ゲルラッハ子爵の末息子で、上級に近い中級騎士見習い。
ラウレンツと共に旧ヴェローニカ派の子供達の中心にいる。
家族内で唯一ローゼマインと間近で接しており貴族院での活躍や方針から、領主一族の鑑と思っている。
アウレーリア達の星結びの儀式で旧ヴェローニカ派がローゼマイン達の強襲を計画した際、ローデリヒを通じて情報を流して未然に防がれた。
ターニスベファレン討伐時に名捧げに十分な品質の素材を得ていたが、親には隠す。
あまり期待をかけられずに育ったせいか、冷静に家族を見ている。名を捧げて、それに翻弄される者を知っているため、慎重*8

――目の前にいて話をしているのに、自分ではなく、別の何かを見据えている。
これまで特に褒めてもくれなかったのに、マティアスが優秀者になったことをゲオルギーネに得意げに語る。――そのような父親をもった反動か、
真っ直ぐに相手を見、次代の育成に力を入れ、敵味方関係なく公正に評価し、敵対派閥の出自であっても受け入れて大事にするローゼマインに
強い思い入れを持っている*9
その為、貴族院で、自分と旧ヴェローニカ派の子供達の未来を決める選択をする際に、
「私が仕えたいと思うのはゲオルギーネ様ではなく、ローゼマイン様だ」という基準で心を定め、
旧ヴェローニカ派の子供達の命を助けるために、ゲオルギーネの集会での情報を流し、ローゼマインに名を捧げた*10
その後も、洗礼前の子供達に対する救済を知ったこと、名を受け入れ命を救ってもらったこと、表彰に際して誇りを守る言葉をかけてくれたこと*11
ゲルラッハ救出戦に乗り出しグラオザムに対して予想外な策を打ち続けた*12ことなどから、ローゼマインを主と思う心を強めている。

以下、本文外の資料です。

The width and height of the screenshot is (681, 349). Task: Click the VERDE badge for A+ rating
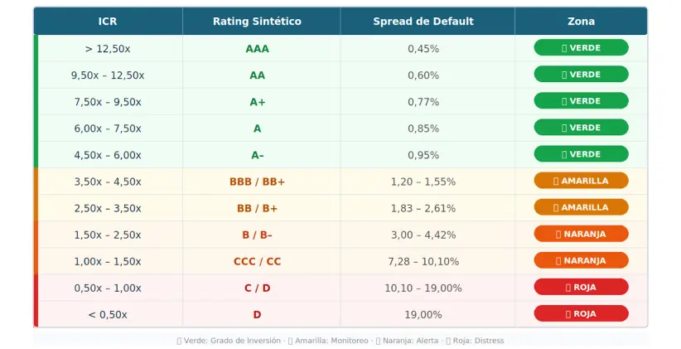tap(581, 101)
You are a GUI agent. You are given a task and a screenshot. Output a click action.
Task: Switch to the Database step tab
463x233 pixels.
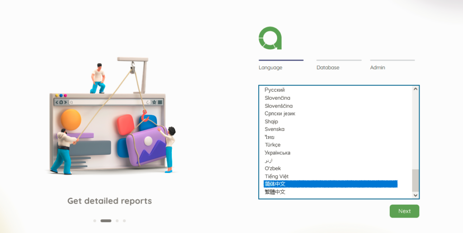pyautogui.click(x=328, y=67)
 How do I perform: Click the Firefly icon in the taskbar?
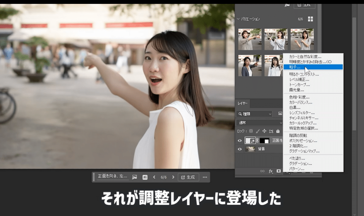(145, 177)
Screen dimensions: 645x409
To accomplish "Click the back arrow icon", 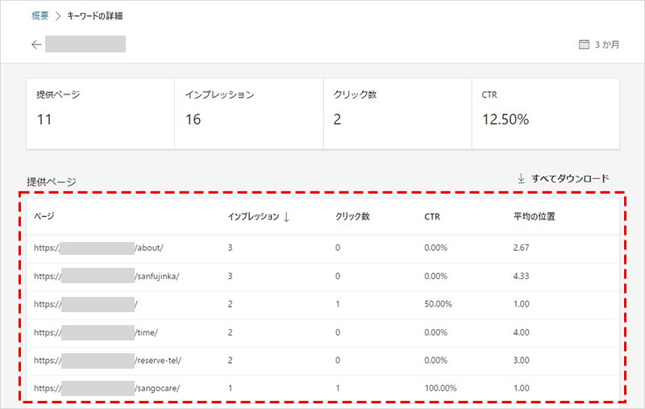I will tap(36, 44).
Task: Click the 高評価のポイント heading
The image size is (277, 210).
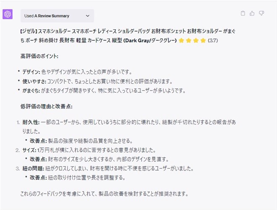Action: [39, 56]
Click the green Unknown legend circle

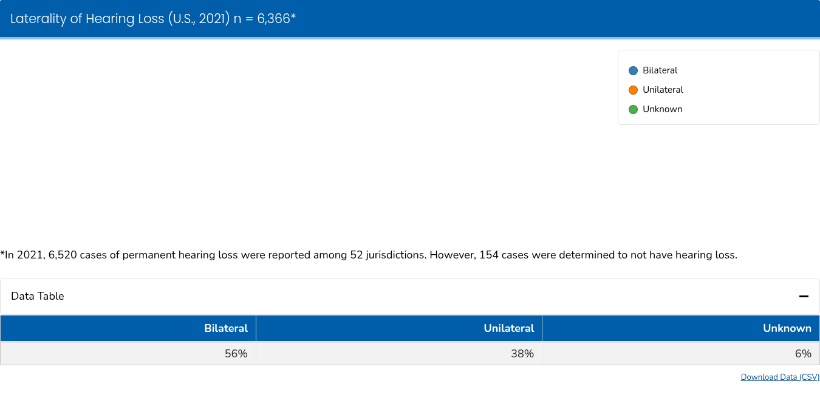(x=633, y=110)
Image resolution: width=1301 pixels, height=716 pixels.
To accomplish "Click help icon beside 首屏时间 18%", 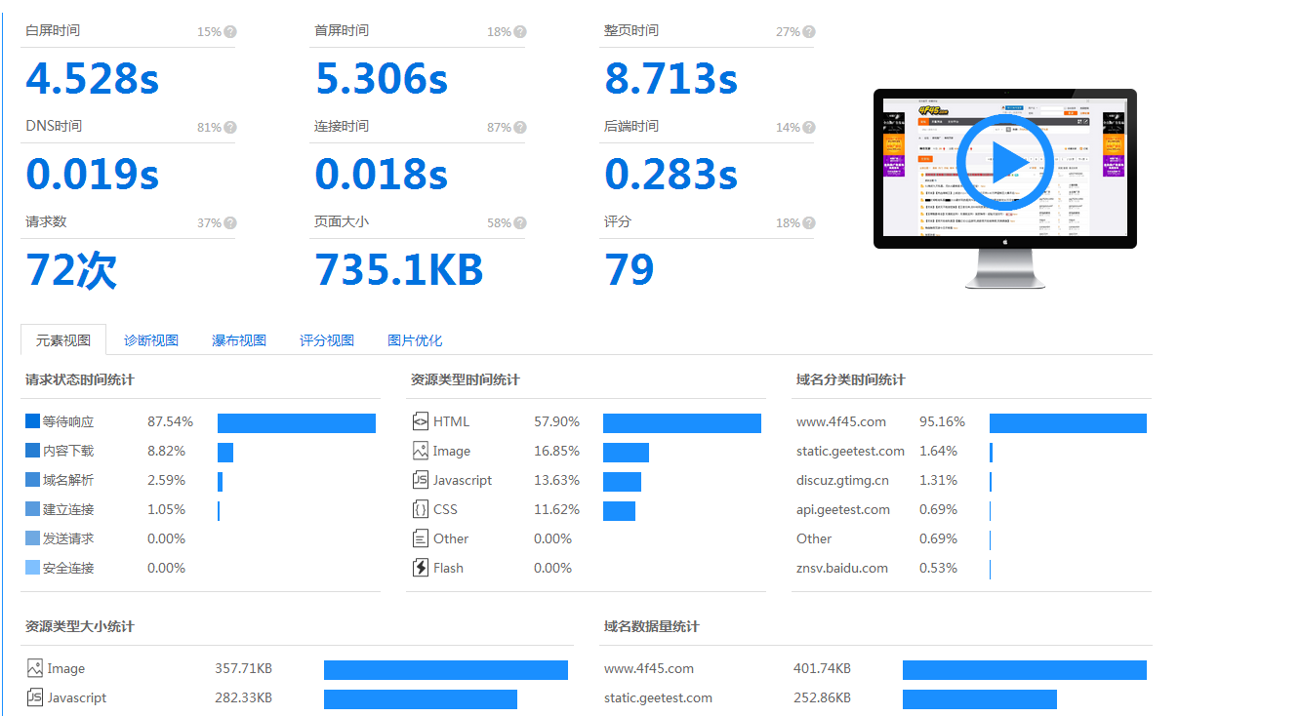I will tap(520, 32).
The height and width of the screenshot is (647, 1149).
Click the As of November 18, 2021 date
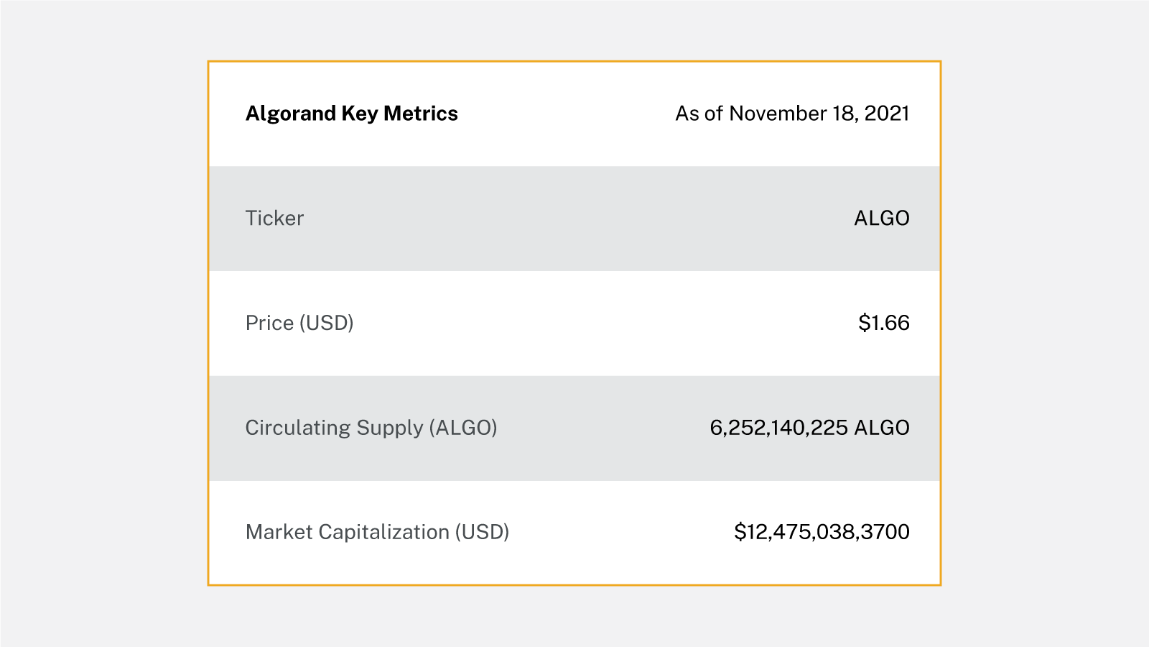coord(792,114)
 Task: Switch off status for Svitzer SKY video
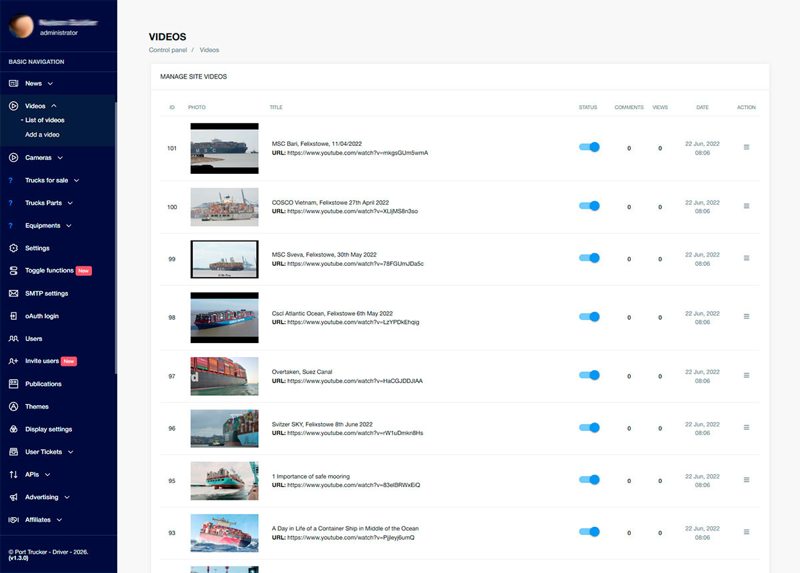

名を捧げて側近入りした後、ローゼマインの要望を叶えられなかった自分に落ち込んだり*13
表彰の場に向かう直前にローゼマインに対し跪き最大の感謝の意を示したり*14
「一生ついて行くつもりで名を捧げていますから、返すと安易に言われずによかった」とローゼマインに告げたり*15
父親に対して「神々に愛されている私の主」とか「貴方は平民と呼びますが、私の主はローゼマイン様以外にあり得ません」とか宣言したり*16と、ハルトムートのようには目立たないがその能力はもちろん自身や敵対派閥の者も含め周囲に心を配るローゼマインに心から忠誠を誓っている。
一方、魔力を捧げたことはあっても酬いられたことはなく部下の誇りや身を守ったりすることもなかったゲオルギーネへの父の忠誠は、「何故ここまで……」と父の最期においても呟くなど最後まで理解することはなかった*17。とはいえ、グラオザムもゲオルギーネは部下にきちんと報いているかと問われると反論せず激昂し、最期にはマティアスからの問いかけを厭うような素振りからゲオルギーネに不満がなかったわけではない様子が散見された。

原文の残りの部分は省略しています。